J Appl Stat. 2009 Jul 7;36(7):769-778. doi: 10.1080/0266476YYxxxxxxxx.
In disease screening and diagnosis, often multiple markers are measured and they are combined in order to improve the accuracy of diagnosis. McIntosh and Pepe (2002, Biometrics58, 657-644) showed that the risk score, defined as the probability of disease conditional on multiple markers, is the optimal function for classification based on the Neyman-Pearson Lemma. They proposed a two-step procedure to approximate the risk score. However, the resulted ROC curve is only defined in a subrange (L, h) of the false-positive rates in (0,1) and determination of the lower limit L needs extra prior information. In practice, most diagnostic tests are not perfect and it is usually rare that a single marker is uniformly better than the other tests. Using simulation, I show that multivariate adaptive regression spline (MARS) is a useful tool to approximate the risk score when combining multiple markers, especially when the ROC curves from multiple tests cross. The resulted ROC is defined in the whole range of (0,1) and it is easy to implement and has intuitive interpretation. The sample code of the application is shown in the appendix.

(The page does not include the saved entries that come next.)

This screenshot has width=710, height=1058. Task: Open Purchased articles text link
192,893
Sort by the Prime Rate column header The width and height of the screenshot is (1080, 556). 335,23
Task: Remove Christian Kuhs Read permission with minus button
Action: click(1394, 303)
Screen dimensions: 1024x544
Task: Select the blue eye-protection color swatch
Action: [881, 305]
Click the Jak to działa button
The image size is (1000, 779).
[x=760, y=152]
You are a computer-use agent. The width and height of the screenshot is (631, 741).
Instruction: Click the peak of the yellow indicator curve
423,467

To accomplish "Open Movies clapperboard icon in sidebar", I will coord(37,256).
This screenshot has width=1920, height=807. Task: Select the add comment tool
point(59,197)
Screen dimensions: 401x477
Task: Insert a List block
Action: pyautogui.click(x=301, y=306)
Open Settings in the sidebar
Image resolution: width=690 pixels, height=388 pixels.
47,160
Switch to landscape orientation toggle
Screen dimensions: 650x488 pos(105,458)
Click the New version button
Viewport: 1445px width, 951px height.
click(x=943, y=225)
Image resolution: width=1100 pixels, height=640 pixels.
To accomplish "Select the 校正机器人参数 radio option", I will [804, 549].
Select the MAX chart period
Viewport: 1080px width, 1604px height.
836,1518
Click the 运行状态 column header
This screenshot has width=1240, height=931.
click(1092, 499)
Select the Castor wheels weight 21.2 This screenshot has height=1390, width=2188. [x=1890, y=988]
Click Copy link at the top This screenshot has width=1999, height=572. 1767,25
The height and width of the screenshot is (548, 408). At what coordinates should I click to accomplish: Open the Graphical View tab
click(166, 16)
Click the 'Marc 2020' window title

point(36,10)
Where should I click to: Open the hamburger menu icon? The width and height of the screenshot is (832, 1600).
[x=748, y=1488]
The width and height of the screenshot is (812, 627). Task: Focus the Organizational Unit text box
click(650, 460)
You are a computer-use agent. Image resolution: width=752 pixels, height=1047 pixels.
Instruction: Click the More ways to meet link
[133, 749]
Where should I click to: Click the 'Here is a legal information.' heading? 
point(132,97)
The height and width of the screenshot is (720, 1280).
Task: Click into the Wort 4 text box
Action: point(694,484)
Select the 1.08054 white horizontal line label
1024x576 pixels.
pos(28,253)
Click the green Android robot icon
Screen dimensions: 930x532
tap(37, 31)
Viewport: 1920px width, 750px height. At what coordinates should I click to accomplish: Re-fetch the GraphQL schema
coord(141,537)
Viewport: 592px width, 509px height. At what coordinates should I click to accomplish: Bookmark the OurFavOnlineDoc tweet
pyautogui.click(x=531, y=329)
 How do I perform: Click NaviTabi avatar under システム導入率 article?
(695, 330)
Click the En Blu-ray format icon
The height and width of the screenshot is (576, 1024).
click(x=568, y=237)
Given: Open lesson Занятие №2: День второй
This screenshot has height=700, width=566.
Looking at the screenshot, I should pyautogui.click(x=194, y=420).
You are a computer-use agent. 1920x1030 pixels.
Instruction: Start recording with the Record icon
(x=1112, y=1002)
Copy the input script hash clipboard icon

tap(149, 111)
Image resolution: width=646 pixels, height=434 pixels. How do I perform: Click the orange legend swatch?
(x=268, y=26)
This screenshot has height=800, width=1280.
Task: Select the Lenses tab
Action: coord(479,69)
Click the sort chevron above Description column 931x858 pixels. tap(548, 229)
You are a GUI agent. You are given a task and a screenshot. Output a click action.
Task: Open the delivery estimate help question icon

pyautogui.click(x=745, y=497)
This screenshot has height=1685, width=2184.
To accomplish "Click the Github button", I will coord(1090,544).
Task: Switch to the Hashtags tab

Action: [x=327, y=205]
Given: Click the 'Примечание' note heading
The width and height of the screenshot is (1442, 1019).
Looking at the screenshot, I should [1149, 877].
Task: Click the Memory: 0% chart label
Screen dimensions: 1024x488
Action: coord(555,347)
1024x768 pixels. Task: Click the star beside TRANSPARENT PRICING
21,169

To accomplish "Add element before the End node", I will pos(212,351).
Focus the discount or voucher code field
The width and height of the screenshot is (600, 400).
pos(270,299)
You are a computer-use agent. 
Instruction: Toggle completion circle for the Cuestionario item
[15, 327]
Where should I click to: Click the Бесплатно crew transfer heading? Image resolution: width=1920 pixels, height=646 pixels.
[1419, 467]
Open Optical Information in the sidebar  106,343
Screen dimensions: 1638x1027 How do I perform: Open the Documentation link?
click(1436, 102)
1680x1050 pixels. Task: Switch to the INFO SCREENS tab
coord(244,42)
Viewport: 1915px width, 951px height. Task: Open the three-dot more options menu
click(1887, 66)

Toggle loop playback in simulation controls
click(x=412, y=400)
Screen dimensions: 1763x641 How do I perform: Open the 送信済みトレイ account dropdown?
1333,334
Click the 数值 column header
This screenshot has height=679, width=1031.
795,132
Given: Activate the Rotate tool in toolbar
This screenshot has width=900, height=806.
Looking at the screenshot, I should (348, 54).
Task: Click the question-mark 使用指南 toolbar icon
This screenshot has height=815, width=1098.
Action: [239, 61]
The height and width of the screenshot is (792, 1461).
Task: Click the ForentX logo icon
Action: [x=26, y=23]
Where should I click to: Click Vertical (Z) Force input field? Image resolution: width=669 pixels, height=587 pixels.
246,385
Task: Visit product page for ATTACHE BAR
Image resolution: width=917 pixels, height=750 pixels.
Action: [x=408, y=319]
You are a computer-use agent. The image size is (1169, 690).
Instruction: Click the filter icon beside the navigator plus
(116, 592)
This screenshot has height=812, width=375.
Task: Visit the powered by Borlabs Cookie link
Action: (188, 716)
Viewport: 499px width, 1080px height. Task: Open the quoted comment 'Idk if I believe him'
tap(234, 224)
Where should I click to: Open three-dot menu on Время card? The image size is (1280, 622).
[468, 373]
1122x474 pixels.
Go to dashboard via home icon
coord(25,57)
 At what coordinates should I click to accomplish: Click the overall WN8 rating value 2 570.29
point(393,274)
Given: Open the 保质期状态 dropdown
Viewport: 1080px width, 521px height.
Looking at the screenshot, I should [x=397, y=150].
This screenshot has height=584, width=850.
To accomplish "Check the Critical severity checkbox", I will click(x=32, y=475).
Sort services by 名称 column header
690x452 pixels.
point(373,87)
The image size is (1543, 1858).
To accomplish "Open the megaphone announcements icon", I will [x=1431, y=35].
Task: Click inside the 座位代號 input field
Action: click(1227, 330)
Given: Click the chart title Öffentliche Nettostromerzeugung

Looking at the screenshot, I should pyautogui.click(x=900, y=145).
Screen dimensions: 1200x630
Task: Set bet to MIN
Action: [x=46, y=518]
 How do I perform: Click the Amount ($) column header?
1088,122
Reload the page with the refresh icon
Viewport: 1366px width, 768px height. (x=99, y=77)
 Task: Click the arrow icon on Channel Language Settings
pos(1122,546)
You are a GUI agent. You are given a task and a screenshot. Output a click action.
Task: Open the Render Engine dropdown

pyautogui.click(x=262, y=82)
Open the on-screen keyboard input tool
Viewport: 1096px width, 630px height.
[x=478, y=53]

在疾病筛查和诊断中,通常会测量多个标志物并将它们结合起来以提高诊断的准确性。麦金托什和佩佩(2002年,《生物统计学》58卷,657 - 644页)表明,风险评分定义为基于多个标志物的疾病条件概率,根据奈曼 - 皮尔逊引理,它是用于分类的最优函数。他们提出了一种两步法来近似风险评分。然而,所得的ROC曲线仅在(0,1)中的假阳性率的一个子范围(L,h)内定义,并且下限L的确定需要额外的先验信息。在实际中,大多数诊断测试并非完美,而且通常很少有单个标志物始终优于其他测试。通过模拟,我表明多元自适应回归样条(MARS)是结合多个标志物时近似风险评分的有用工具,特别是当多个测试的ROC曲线交叉时。所得的ROC在(0,1)的整个范围内定义,并且易于实现且具有直观的解释。应用的示例代码见附录。